(Beginning of Record excerpts)
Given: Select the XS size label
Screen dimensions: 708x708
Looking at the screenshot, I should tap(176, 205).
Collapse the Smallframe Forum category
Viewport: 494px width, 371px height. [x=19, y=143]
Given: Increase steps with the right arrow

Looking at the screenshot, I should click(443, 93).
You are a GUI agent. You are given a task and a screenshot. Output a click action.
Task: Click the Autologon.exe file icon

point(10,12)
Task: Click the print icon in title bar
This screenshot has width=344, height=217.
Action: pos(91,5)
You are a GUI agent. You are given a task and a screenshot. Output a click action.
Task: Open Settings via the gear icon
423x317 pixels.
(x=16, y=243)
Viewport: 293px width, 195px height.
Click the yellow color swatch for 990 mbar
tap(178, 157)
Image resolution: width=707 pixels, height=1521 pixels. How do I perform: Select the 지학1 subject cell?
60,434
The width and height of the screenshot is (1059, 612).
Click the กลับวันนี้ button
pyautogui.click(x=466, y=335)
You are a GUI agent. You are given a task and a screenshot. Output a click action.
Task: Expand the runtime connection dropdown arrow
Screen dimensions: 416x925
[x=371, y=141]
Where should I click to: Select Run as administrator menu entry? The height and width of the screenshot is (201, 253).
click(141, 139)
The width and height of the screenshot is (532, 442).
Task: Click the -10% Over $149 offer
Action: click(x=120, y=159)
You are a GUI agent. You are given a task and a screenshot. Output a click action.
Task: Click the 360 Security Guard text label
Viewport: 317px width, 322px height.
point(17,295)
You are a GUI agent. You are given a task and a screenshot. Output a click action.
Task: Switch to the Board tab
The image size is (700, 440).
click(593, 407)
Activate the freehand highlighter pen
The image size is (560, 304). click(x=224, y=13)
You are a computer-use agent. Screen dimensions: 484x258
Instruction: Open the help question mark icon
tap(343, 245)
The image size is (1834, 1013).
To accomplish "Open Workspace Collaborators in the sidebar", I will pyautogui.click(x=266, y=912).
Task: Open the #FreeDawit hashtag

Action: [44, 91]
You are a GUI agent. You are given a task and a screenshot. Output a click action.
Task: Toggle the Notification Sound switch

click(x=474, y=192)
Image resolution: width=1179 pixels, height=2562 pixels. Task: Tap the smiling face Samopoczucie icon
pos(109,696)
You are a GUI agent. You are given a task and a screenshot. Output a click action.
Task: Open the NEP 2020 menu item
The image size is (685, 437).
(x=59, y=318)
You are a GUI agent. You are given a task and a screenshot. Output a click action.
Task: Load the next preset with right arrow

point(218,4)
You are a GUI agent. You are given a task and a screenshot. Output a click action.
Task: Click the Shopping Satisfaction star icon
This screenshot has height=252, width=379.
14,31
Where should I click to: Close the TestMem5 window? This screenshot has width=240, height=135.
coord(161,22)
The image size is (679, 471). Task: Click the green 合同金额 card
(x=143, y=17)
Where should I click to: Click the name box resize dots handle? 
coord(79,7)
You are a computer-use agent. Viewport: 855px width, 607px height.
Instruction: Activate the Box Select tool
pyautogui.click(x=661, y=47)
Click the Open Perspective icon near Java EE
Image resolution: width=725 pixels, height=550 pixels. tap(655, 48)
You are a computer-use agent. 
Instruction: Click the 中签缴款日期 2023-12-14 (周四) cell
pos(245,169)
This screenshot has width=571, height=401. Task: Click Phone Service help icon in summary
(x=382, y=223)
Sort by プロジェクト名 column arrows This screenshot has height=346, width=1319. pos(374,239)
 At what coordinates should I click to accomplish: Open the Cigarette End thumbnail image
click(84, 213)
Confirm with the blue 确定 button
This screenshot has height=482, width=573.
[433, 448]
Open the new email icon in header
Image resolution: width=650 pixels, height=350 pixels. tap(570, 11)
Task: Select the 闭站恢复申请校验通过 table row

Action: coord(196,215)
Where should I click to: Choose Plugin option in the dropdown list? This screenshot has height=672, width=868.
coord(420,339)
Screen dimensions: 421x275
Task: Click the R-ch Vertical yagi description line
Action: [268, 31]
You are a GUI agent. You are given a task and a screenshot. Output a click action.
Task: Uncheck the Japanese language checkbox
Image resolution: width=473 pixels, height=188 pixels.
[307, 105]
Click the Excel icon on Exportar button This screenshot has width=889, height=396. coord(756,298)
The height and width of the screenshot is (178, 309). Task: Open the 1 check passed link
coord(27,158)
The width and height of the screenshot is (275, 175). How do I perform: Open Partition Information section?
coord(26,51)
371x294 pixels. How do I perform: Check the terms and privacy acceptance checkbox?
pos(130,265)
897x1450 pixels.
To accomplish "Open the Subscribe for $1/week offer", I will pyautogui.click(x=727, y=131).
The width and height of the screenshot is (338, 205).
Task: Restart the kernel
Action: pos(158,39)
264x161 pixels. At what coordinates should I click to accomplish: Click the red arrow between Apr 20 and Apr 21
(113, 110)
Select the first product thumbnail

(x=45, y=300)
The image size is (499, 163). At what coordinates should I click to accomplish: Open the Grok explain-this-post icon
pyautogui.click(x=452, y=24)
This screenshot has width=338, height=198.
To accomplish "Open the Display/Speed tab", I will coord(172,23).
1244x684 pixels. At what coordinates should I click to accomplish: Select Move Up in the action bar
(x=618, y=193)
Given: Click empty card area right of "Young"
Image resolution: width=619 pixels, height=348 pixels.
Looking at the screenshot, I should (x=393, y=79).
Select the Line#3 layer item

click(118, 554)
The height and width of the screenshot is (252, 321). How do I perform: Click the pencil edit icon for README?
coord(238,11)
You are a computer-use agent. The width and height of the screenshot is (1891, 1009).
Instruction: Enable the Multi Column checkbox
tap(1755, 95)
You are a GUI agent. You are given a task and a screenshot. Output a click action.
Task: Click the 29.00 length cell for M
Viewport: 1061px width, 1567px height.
(End of Record excerpts)
> _Work order_
Would you quote, exactly and only, the lines from the one containing "The height and width of the screenshot is (252, 321)." to the end of the entries?

> _Result for this task_
The height and width of the screenshot is (252, 321). How do I perform: Click the pencil edit icon for README?
coord(238,11)
You are a computer-use agent. The width and height of the screenshot is (1891, 1009).
Instruction: Enable the Multi Column checkbox
tap(1755, 95)
You are a GUI agent. You are given a task and a screenshot. Output a click action.
Task: Click the 29.00 length cell for M
Viewport: 1061px width, 1567px height.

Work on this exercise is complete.